MÁRIO FORTES & CLÁUDIA ÁVILA GOMES


ROMANTISMO, ULTRA-ROMANTISMO E... ALQUIMIA
NA PENA E NA REGALEIRA (1)

(...) Decidi reconstruir as ruínas do antigo castelo de Vorderhohenschangau, perto das cataratas de Pollat, no verdadeiro estilo dos velhos castelos dos cavaleiros germânicos, e devo confessar-te que me entusiasma a ideia de habitá-lo. (...)”
Correspondência de Luís II, rei da Baviera a Wagner, datada de 1868 (1)


De forma alguma inovadora, esta reconstrução extravagante, consequência da caprichosa decisão de Luís II, o rei louco da Baviera, foi precedida em cerca de três décadas pelo início das obras de uma das mais notáveis composições arquitectónicas e paisagistas do romantismo europeu - O Palácio e Real Parque da Pena.

— Dados registados —

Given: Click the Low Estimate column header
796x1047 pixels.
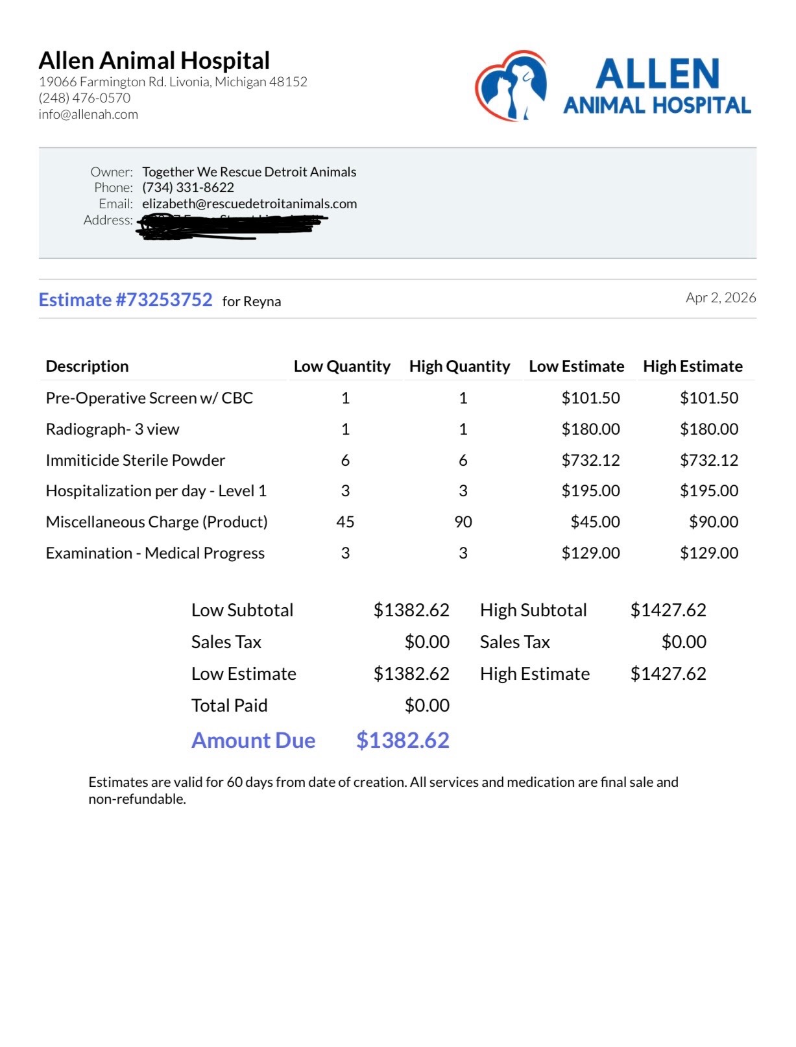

— Instruções —
[A] Com base no excerto da fonte sobre a Pena e a Regaleira, explique por que motivo a reconstrução decidida por Luís II da Baviera não é considerada inovadora.
[B] Segundo o excerto da fonte, perto de que cataratas se situavam as ruínas do antigo castelo que Luís II decidiu reconstruir?

— Exercícios resolvidos —
[A] Não é inovadora porque, cerca de três décadas antes, tinham começado as obras do Palácio e Real Parque da Pena. O texto apresenta esta obra como uma das mais notáveis composições arquitectónicas e paisagistas do romantismo europeu.

[B] Situavam-se perto das cataratas de Pollat.